If -OPT:cray_ivdep=TRUE is specified, ivdep instructs the compiler to use Cray semantics and break all backward dependences:

  • ivdep breaks the dependence but the compiler warns the user that it is breaking an obvious dependence:

    #pragma ivdep   
    for (i = 0; i < n; i++)   
    {   
      a[i] = a[i - 1] + 3.0;   
    }   

  • ivdep does not break the dependence, because the it is from the load to the store, and the load comes lexically before the store:

    #pragma ivdep   
    for (i = 0; i < n; i++)   
    {   
      a[i] = a[i + 1] + 3.0;   
    }   

To break all dependences, specify the following: -OPT:liberal_ivdep=TRUE .


#pragma prefetch

The #pragma prefetch directive specifies prefetching for each level of the cache.

The syntax of the #pragma prefetch directive is as follows:

#pragma prefetch [n1, n2] 

n1 controls the level 1 cache; n2 controls level 2. n1 and n2 can have the following values:

  • 0: prefetching is off (default for all processors except R10000)

  • 1: prefetching is on but conservative (default at -03 when prefetch is on)

  • 2: prefetching on and aggressive

The scope of this directive is the entire function that contains it.

#pragma prefetch_manual

The #pragma prefetch_manual directive instructs the compiler as to whether manual prefetches (through #pragma directives) should be respected or ignored.

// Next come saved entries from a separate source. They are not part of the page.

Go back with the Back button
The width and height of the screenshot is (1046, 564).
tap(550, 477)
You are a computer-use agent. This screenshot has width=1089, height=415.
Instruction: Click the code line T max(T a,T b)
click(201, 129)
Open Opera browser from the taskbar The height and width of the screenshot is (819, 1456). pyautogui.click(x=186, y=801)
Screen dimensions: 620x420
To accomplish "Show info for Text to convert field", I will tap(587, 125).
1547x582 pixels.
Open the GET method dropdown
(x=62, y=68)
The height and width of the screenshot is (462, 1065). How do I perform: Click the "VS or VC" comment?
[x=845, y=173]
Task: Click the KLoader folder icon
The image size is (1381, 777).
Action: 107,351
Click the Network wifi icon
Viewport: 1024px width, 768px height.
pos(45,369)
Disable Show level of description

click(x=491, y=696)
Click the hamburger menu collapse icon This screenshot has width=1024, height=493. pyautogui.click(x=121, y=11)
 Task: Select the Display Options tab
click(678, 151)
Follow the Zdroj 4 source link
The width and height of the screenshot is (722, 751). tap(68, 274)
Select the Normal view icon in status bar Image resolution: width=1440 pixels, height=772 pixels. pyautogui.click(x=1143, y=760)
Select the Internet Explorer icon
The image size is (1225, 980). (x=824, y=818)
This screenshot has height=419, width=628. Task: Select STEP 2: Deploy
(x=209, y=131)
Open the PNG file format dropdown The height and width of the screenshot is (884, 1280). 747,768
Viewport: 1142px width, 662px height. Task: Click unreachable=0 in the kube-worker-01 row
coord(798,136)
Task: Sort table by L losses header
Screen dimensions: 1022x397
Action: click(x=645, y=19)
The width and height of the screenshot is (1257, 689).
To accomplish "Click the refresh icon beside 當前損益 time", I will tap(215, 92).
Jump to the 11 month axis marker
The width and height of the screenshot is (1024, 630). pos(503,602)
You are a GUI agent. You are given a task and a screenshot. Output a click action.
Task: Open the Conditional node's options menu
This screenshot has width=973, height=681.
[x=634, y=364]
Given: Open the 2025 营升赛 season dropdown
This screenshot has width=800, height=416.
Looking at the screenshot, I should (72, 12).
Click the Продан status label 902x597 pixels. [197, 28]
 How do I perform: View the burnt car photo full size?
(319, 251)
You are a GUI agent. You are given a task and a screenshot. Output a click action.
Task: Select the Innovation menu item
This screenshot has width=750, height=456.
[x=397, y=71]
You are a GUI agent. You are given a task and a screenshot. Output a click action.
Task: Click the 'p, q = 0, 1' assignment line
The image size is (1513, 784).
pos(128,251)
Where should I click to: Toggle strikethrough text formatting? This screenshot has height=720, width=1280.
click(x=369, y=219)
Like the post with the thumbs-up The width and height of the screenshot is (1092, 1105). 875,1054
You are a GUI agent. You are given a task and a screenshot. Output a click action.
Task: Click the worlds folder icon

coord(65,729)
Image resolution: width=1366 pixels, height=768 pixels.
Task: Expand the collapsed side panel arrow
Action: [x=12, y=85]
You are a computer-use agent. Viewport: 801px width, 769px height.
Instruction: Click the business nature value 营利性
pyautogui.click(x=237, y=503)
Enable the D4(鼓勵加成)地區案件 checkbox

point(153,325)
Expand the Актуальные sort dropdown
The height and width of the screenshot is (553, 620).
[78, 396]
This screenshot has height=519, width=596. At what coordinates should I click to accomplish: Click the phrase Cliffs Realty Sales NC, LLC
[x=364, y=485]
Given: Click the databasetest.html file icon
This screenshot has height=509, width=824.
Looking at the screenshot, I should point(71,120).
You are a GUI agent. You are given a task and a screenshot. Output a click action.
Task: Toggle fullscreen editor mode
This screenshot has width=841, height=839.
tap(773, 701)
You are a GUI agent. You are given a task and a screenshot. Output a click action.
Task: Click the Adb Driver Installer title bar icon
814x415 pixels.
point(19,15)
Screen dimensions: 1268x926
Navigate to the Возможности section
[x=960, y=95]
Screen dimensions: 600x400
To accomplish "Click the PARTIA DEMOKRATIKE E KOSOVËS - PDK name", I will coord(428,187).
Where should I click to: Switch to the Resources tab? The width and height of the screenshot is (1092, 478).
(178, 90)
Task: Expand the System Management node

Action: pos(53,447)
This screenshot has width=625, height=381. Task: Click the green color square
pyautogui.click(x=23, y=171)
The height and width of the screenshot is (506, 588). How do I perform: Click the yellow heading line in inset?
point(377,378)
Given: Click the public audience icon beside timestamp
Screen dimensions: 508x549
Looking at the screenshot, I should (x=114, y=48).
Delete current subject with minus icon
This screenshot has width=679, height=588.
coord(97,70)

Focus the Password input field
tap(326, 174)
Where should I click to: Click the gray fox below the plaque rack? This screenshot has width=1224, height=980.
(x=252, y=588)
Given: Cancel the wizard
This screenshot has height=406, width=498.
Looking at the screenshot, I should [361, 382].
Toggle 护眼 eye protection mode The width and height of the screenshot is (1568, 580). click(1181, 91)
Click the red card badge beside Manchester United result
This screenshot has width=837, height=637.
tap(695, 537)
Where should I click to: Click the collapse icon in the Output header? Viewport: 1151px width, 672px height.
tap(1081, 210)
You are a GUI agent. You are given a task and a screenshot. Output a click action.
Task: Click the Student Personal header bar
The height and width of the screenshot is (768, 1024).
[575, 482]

The syntax of the #pragma prefetch_manual directive is as follows:

#pragma prefetch_manual[n]

n can have a value of 0 (the compiler ignores manual prefetches; this is the default for all processors except R10000) or 1 (the compiler respects manual prefetches; default at -03 for R10000 and beyond).

The scope of this directive is the entire function that contains it.

#pragma prefetch_ref

The #pragma prefetch_ref directive generates a prefetch and connects it to the specified reference (if possible).

The syntax of the #pragma prefetch_ref directive is as follows:

pragma prefetch_ref = ref [, stride = num1 [, num2]] 
[, level = [lev1][, lev2]] 
[, kind = {rd|wr}] 
[, size = sz] 

ref is the object you want prefetched.

Table 8-2 describes each of the possible #pragma prefetch_ref clauses. These clauses are optional.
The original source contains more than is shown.